Trump and Starmer align on reopening the Strait of Hormuz as Iran blockade threatens global oil supply
President Donald Trump and British Prime Minister Keir Starmer spoke Sunday and agreed that reopening the Strait of Hormuz is essential to stabilizing the global energy market, as Iran's blockade of the critical waterway continues to choke one of the world's most important shipping lanes.
Downing Street confirmed the call, stating the two leaders discussed "the need to reopen the Strait of Hormuz to resume global shipping." The official readout was brief but pointed:
They agreed that reopening the Strait of Hormuz was essential to ensure stability in the global energy market. They agreed to speak again soon.
The agreement comes as roughly 20% of the world's oil supply remains bottlenecked by Iran's closure of the strait, a retaliatory move Tehran has maintained since the United States and Israel launched coordinated strikes against Iranian targets on February 28.
How we got here
The February 28 strikes triggered swift retaliation from Tehran, and the situation has since escalated into a broader regional war, with Iran sending missiles into numerous neighboring countries. Iran's decision to blockade the Strait of Hormuz turned a military confrontation into a global economic crisis overnight. Every tanker that sits idle in the Persian Gulf is a reminder that the regime in Tehran is willing to hold the world's energy supply hostage.
On March 21, Trump issued a 48-hour ultimatum to Iran demanding the reopening of the key maritime route. He warned on Truth Social that failure to comply would result in further U.S. action, including potential strikes on Iran's energy infrastructure.

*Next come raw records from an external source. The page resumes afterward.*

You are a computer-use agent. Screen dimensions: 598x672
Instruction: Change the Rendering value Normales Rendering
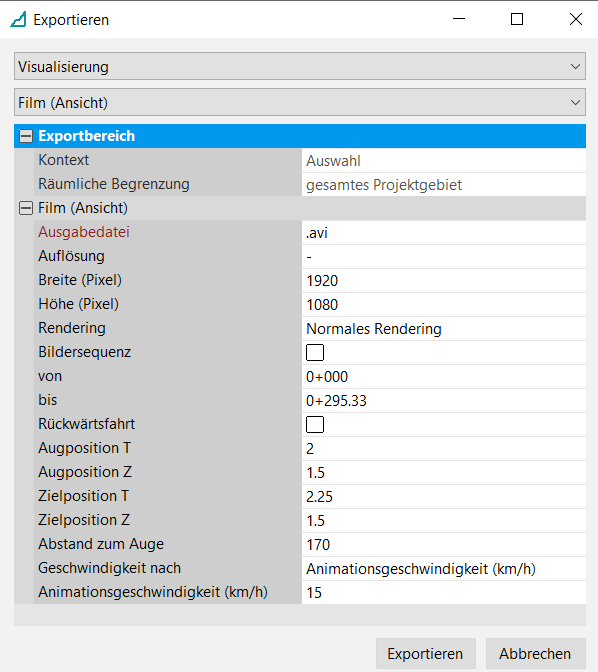(x=444, y=329)
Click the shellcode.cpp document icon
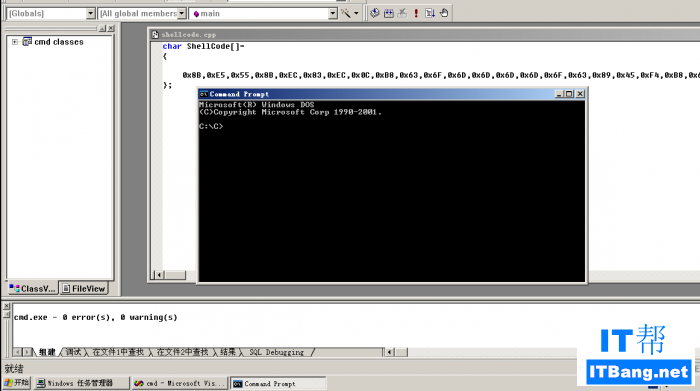Image resolution: width=700 pixels, height=391 pixels. click(154, 34)
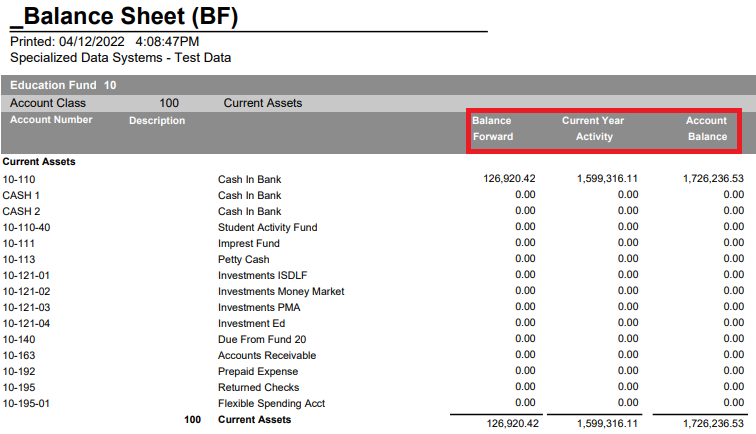The width and height of the screenshot is (756, 434).
Task: Select the Student Activity Fund description
Action: [x=267, y=227]
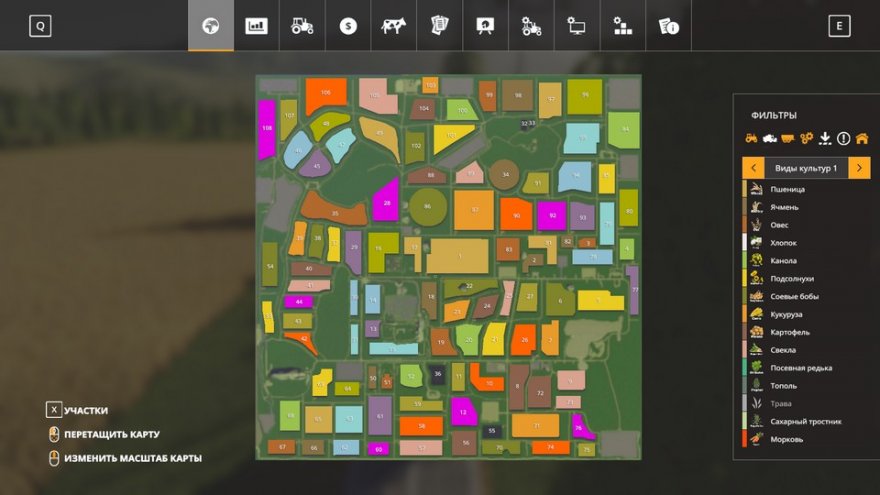
Task: Click the Виды культур 1 selector label
Action: click(x=805, y=168)
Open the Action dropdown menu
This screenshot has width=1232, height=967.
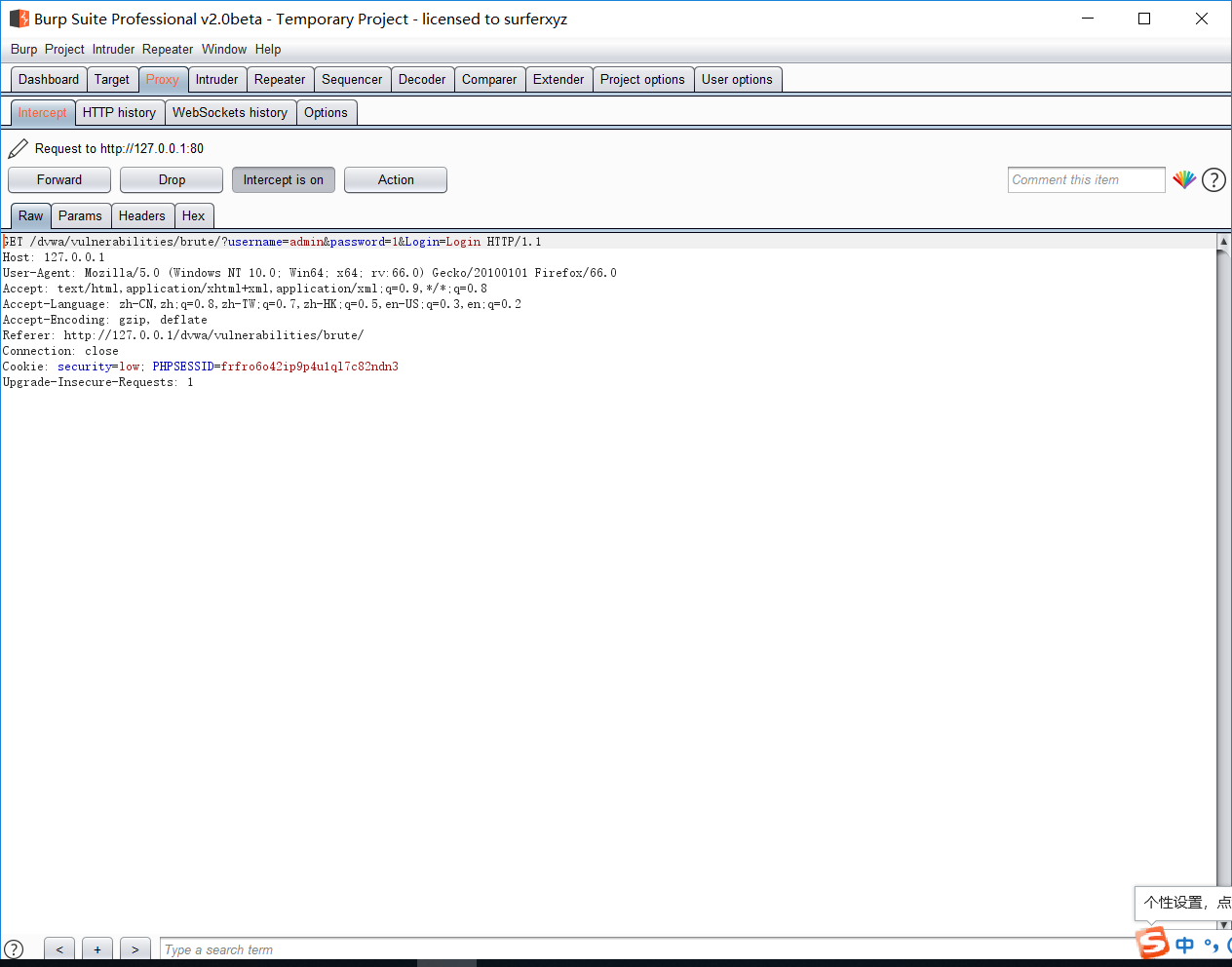tap(396, 179)
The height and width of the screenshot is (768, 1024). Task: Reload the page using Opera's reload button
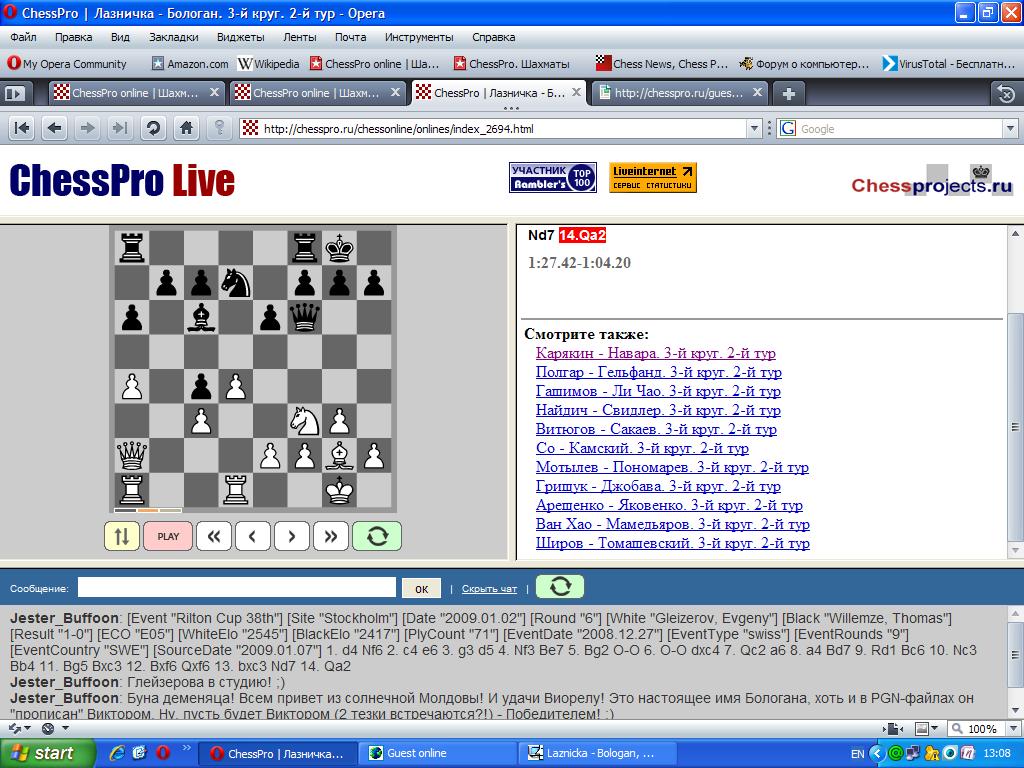pos(153,128)
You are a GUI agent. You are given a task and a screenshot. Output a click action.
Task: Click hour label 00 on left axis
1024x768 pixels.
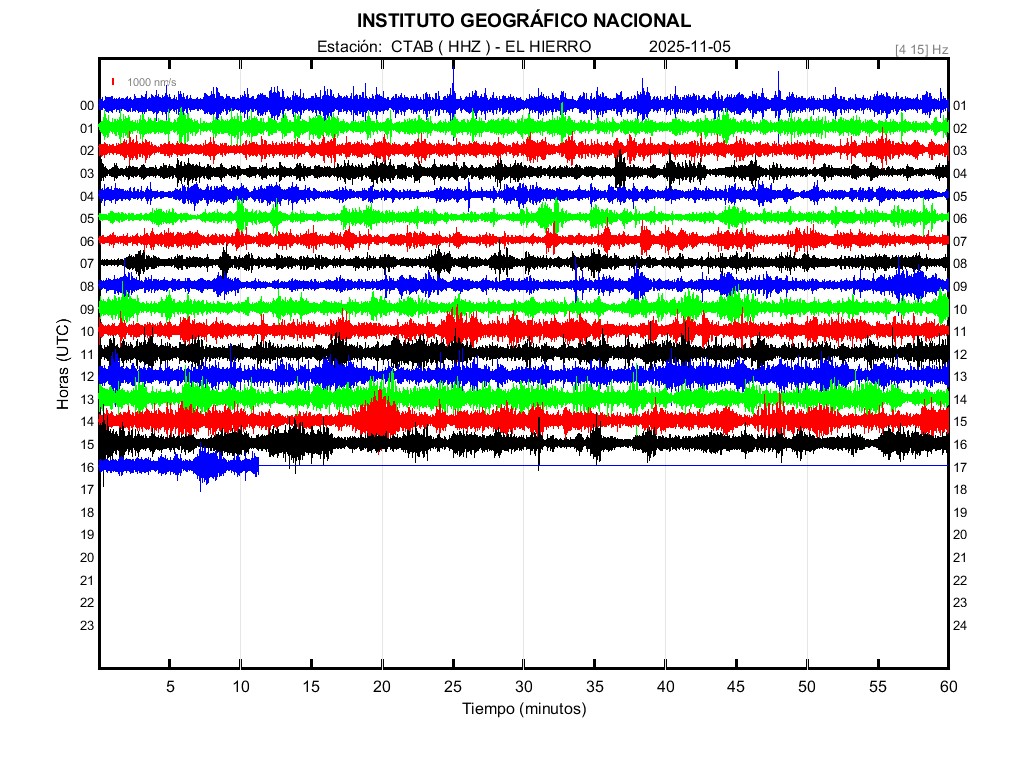[x=87, y=106]
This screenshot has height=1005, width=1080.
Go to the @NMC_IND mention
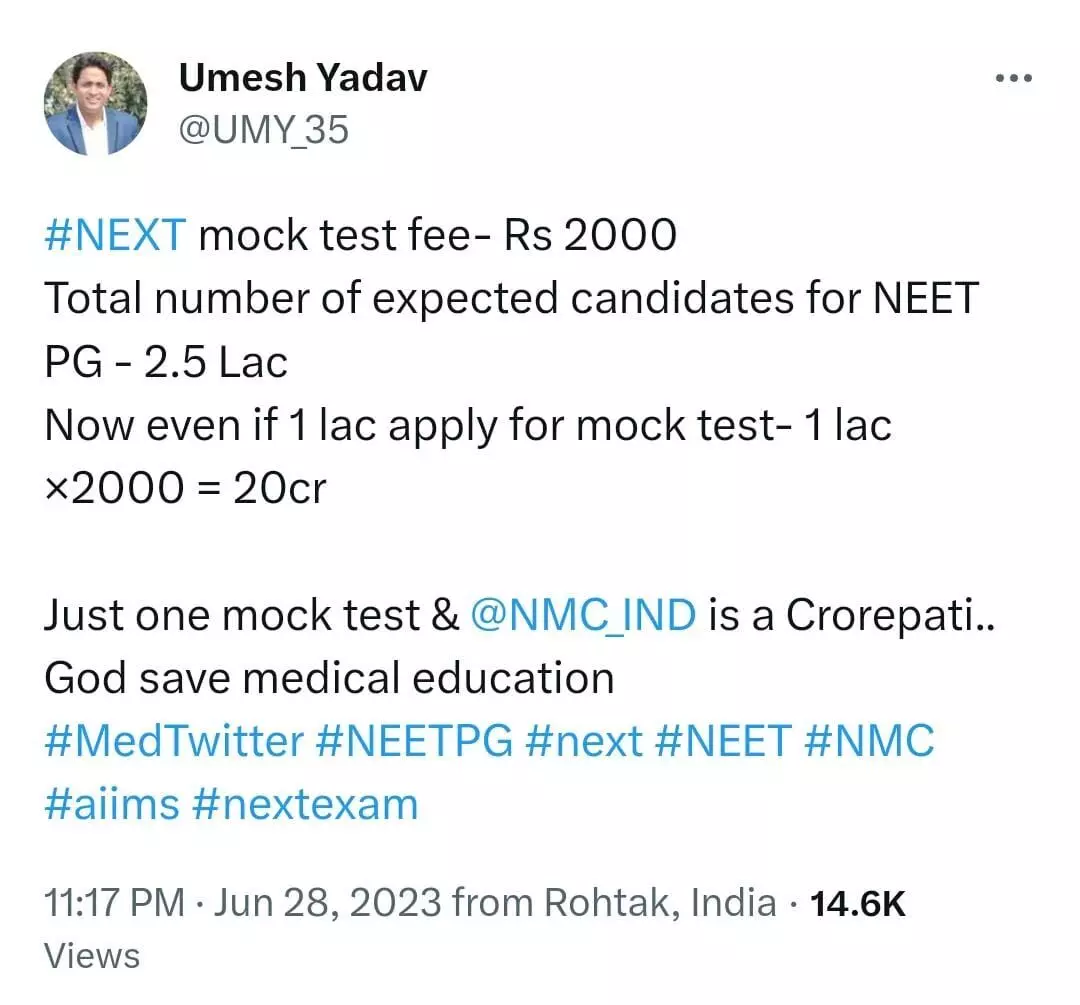(583, 616)
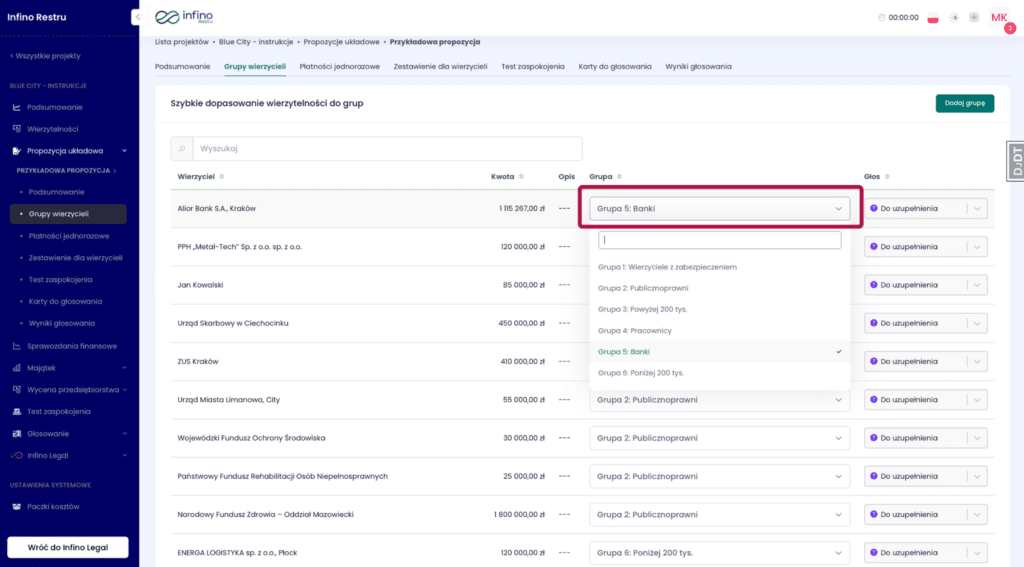Click the plus icon in top bar
Image resolution: width=1024 pixels, height=567 pixels.
[974, 18]
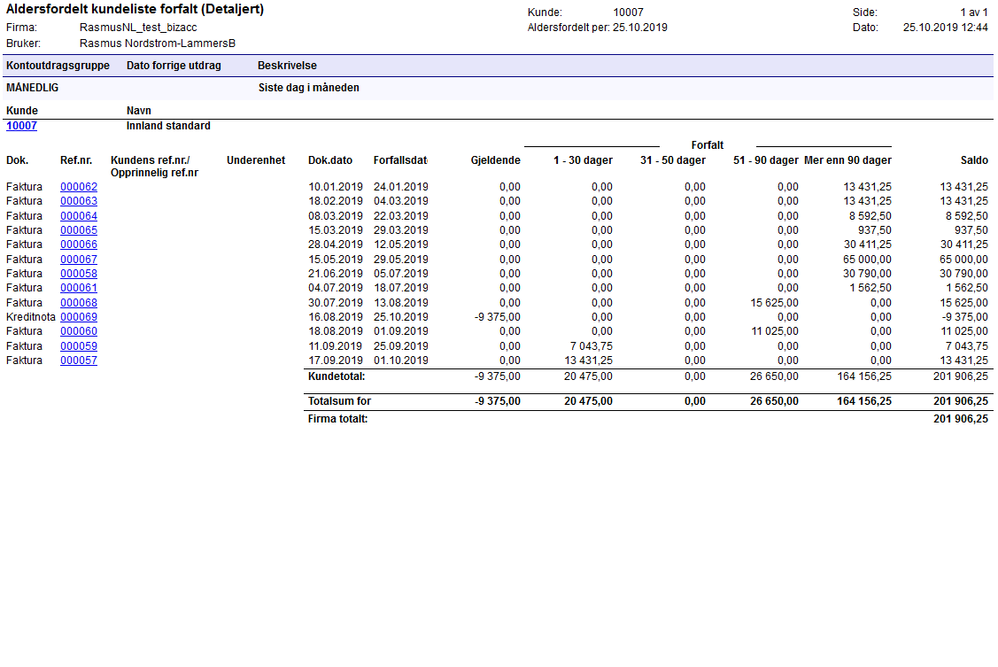Open invoice reference 000068
Image resolution: width=998 pixels, height=667 pixels.
(x=79, y=303)
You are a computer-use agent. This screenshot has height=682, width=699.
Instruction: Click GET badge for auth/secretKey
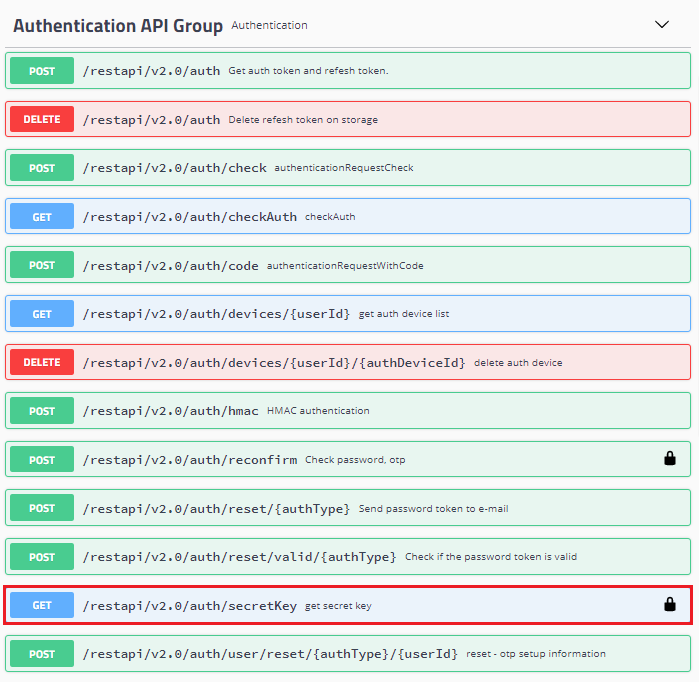42,605
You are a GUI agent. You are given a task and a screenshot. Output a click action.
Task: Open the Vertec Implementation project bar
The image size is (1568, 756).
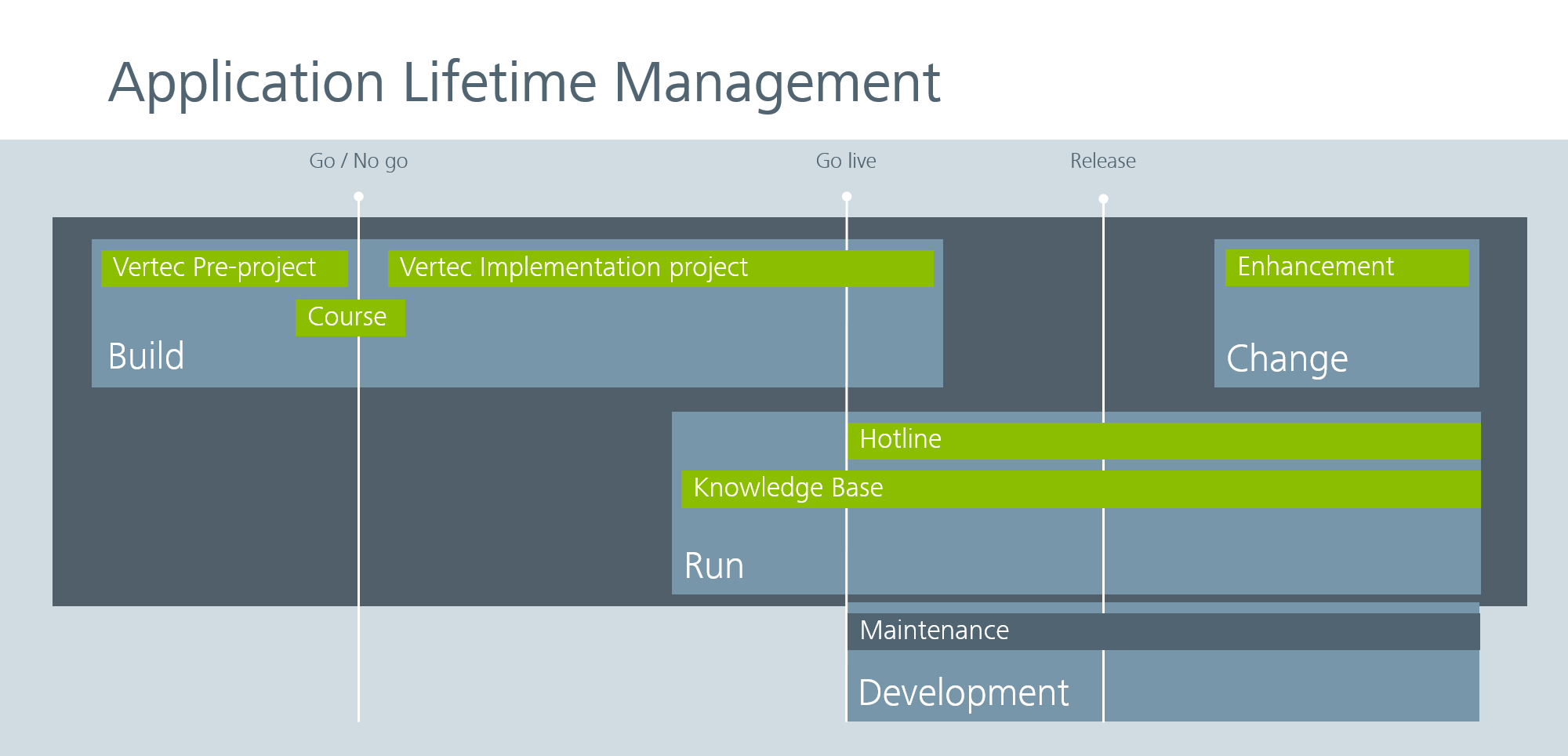660,268
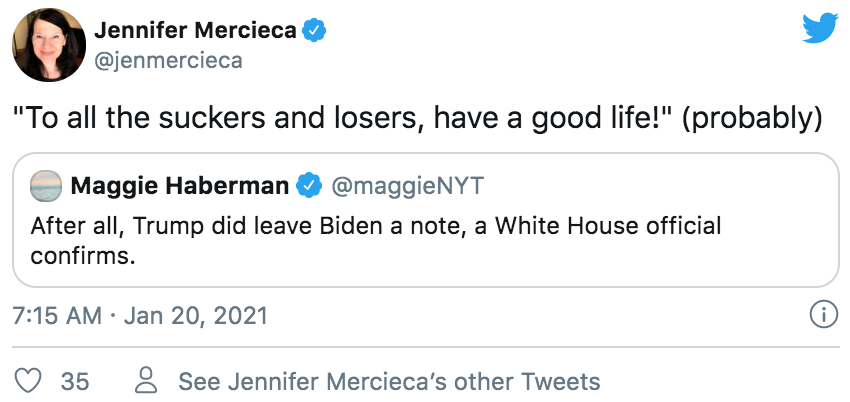Click the person icon beside other Tweets link

[x=147, y=381]
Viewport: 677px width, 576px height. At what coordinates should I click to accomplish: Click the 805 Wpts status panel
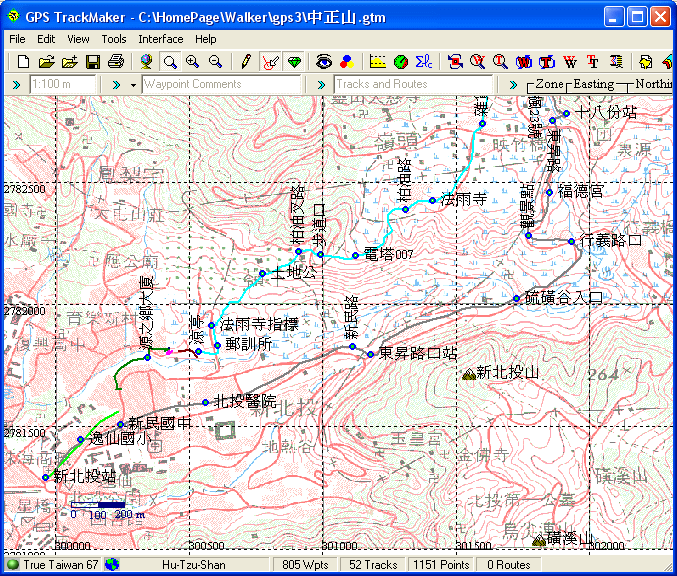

That is the posture of a president who understands leverage. Iran's oil infrastructure is the regime's financial lifeline. Threatening it directly signals that the cost of continued escalation will fall hardest on Tehran, not on Western consumers.
Britain's hesitation
According to Fox News, the phone call between Trump and Starmer, while publicly framed as a moment of alignment, also carries the unmistakable scent of a course correction from London. Starmer initially declined to support the U.S.-Israeli military operation and maintained that the use of U.K. bases could only be justified under the principle of "collective self-defense" in the region.
Trump publicly criticized the U.K. government's reluctance to allow American forces to use British military bases for strikes targeting Iranian missile sites. His assessment was characteristically direct: Britain "should have acted a lot faster."
He's right.
The "collective self-defense" framing Starmer clung to is the kind of lawyerly hedge that sounds responsible in a parliamentary debate and accomplishes nothing in a live conflict. Iran was already launching missiles into neighboring countries. The threat was not hypothetical. It was airborne. And while London deliberated over legal frameworks, the situation metastasized into precisely the kind of broader regional crisis that decisive early action might have contained.
Trump even shared a "Saturday Night Live" clip on Sunday mocking Starmer's handling of the crisis. It was pointed, and it was effective. Public pressure from an American president carries a different weight than a cable from the State Department, and the Sunday phone call suggests the message landed.
The stakes beyond diplomacy
This is not a story about two leaders having a productive chat. This is about whether the Western alliance can act with the speed and seriousness that a genuine energy crisis demands.
Twenty percent of the world's oil supply passes through the Strait of Hormuz. That is not a statistic that tolerates bureaucratic delay. Every day the strait remains closed, energy prices climb, supply chains buckle, and Iran's leverage grows. The regime in Tehran understands this perfectly well. The blockade is not an act of defense. It is economic warfare aimed at fracturing Western resolve.
The pattern here is familiar and maddening. An authoritarian regime escalates. The United States responds with clarity and force. And allied governments in Europe spend critical hours and days agonizing over process while the crisis deepens. It happened with NATO burden-sharing. It happened with energy dependence on Russia. And now it is happening in the Persian Gulf.
What comes next
Trump's 48-hour ultimatum has passed. The strait remains closed. The question now is whether Washington follows through on its stated consequences and whether London, having finally agreed on the urgency, will actually contribute something beyond a joint statement.
The agreement to "speak again soon" is fine. But the Strait of Hormuz will not reopen because two leaders had a cordial phone call. It will reopen because Iran calculates that the cost of keeping it closed exceeds the cost of backing down.
That calculation depends entirely on whether the West projects strength or projects meetings. So far, Trump has made the American position unmistakable. The question is whether everyone else catches up before the economic damage becomes irreversible.